Temporal fluctuations and the role of disturbance in disease progression of the sudden oak death epidemic

With its high host mortality and ability to cause landscape-scale alterations in forest cover and composition, sudden oak death (SOD) (etiological agent Phytophthora ramorum, Stramenopila, Oomycota) mirrors past forest disease epidemics such as Chestnut Blight and Dutch Elm Disease. In contrast with these past epidemics, however, the appearance of SOD converges with a time of significant advancement in the development of molecular genetic tools that allow the movement of individuals (or individual genotypes) to be tracked and the role of evolutionary processes in disease progression to be assessed. Such methods have been instrumental in reconstructing the likely origins and geographic pathways of spread of the pathogen. However, little is yet known about the local-scale processes contributing to disease maintenance and progression. Since 2008, we have surveyed a network of sampling plots in the San Francisco Bay Area multiple times per year in order to examine seasonal patterns in the incidence and population genetic structure of infection foci. A period of severe drought in 2007-2009, followed by a period of normal to above-normal precipitation in 2010-2011, provide a significant opportunity to examine the effects of abiotic disturbance on disease progression.
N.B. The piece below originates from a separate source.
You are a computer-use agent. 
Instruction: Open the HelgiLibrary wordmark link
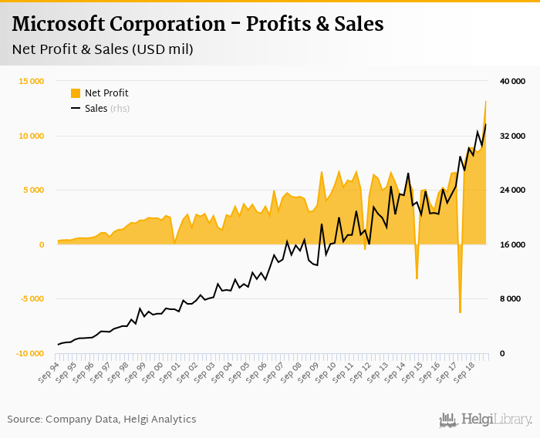pos(497,419)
Here, we present recent and ongoing research focused on assessing seasonal patterns in genotypic diversity of viable infections that can act as reservoirs of new infectious propagules, assessing the effect of drought as a potential agent of selection on pathogen genotypes, examining the relationship between infections on dead-end (Quercus) and amplifying (California bay laurel, Umbellularia californica (Hook. & Arn.) Nutt.) hosts, and assessing the possible role of competitive interactions with sympatric Phytophthora species (P. pseudosyringae, P. nemorosa) using culture-based surveys, culture-independent (qPCR) assays, and analyses of population genetic structure (based on variable microsatellite loci) to infer the underlying processes of pathogen demographic expansion, contraction, and spread.